As noted above, Hungary's grant of political asylum to Zbigniew Ziobro represents a new frontier in autocratic legalist tactics—the use of asylum law to create a transnational shield for allied illiberal actors. A Verfassungsblog analysis called this "legalism deployed not to protect rights, but to shield power and dismantle mutual trust from within". The Autocratic Script: 10 Steps As noted above,

is a highly sophisticated strategy where democratically elected leaders use their electoral mandates and the precise mechanisms of constitutional law to systematically dismantle liberal democratic governance. Rather than seizing power through traditional military coups or violent overthrows, modern illiberal leaders deploy teams of lawyers, constitutional amendments, and sweeping legislative reforms to hollow out democratic checks and balances from within. Coined in its modern political framework by political scientist Javier Corrales and famously expanded upon by Princeton University sociologist Kim Lane Scheppele in her seminal 2018 University of Chicago Law Review essay, the concept exposes how the very tools designed to protect a constitutional order can be weaponized to destroy it.
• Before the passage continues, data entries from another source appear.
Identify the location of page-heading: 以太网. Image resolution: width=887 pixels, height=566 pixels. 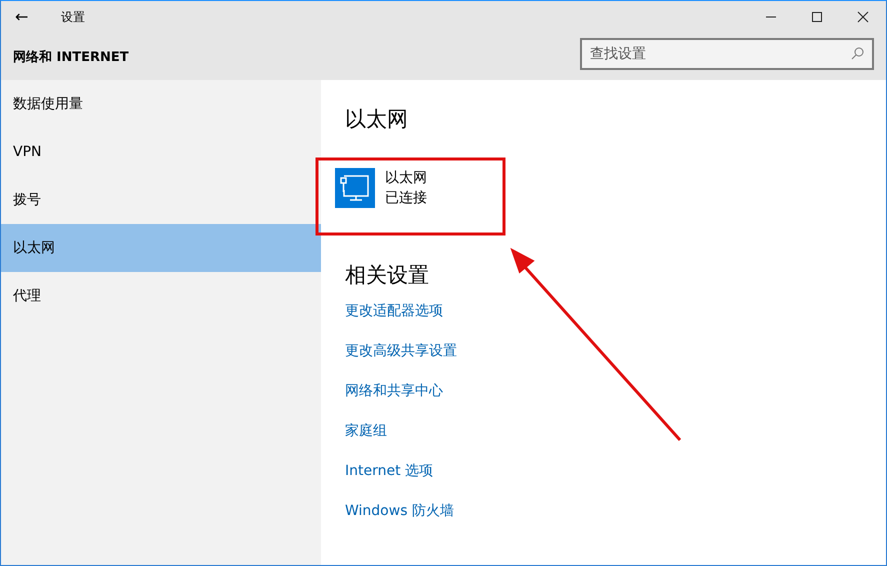
(377, 120).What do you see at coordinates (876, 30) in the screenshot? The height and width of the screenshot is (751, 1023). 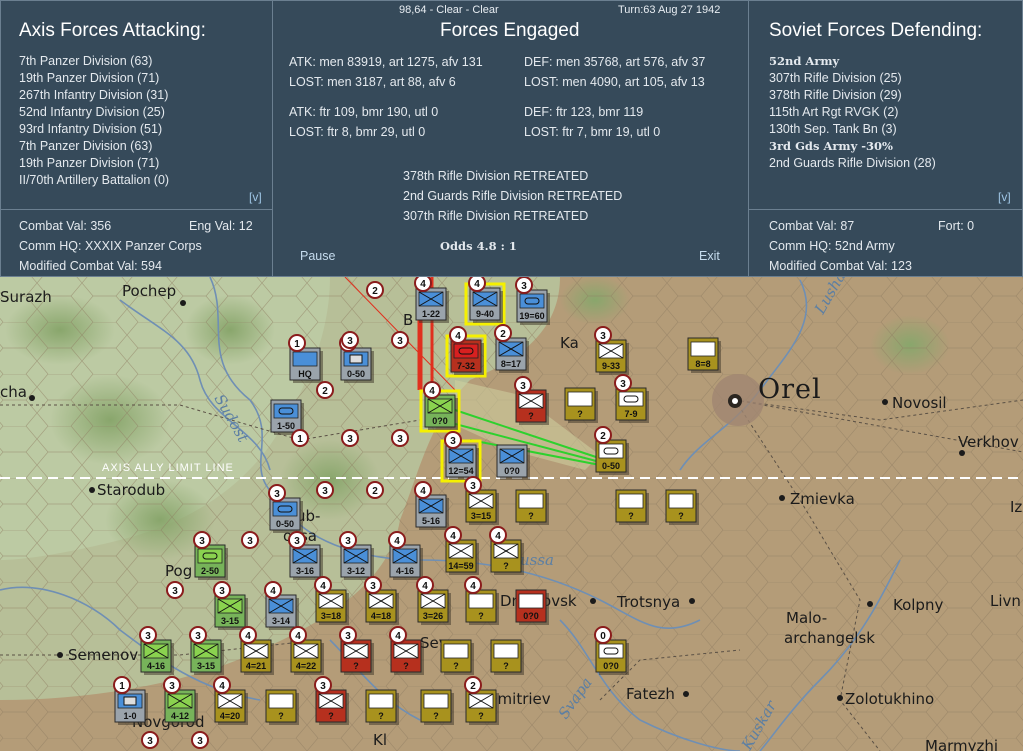 I see `soviet-title: Soviet Forces Defending:` at bounding box center [876, 30].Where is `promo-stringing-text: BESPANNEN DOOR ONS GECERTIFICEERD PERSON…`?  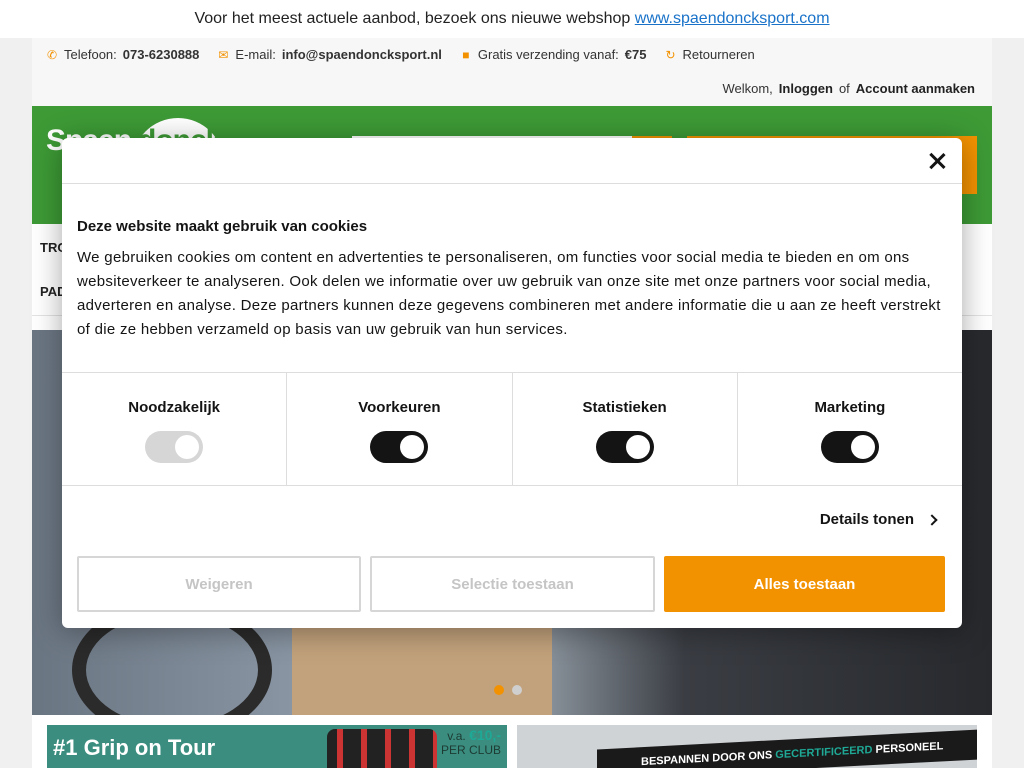
promo-stringing-text: BESPANNEN DOOR ONS GECERTIFICEERD PERSON… is located at coordinates (787, 748).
The Genesis of a Paradox: Law as a Weapon

Second, Critics from the Global South note that many post-colonial nations have always used legal forms to maintain oligarchic control—South Africa under apartheid, for example. Is autocratic legalism new, or simply a rebranding of “managed democracy”? Scheppele concedes the point in recent work, acknowledging that the Hungarian model borrows from earlier “electoral authoritarian” regimes in Russia and Singapore. However, she insists the term retains analytic value because it captures the performative hypocrisy of claiming liberal legality while destroying it—a hypocrisy that previous authoritarian legal forms did not bother to maintain.

(early articulation) or Scheppele, Kim Lane, and Laurent Pech. (2018). "Illiberalism Within: Rule of Law Backsliding in the EU." Cambridge Yearbook of European Legal Studies , Vol. 20, pp. 3–47.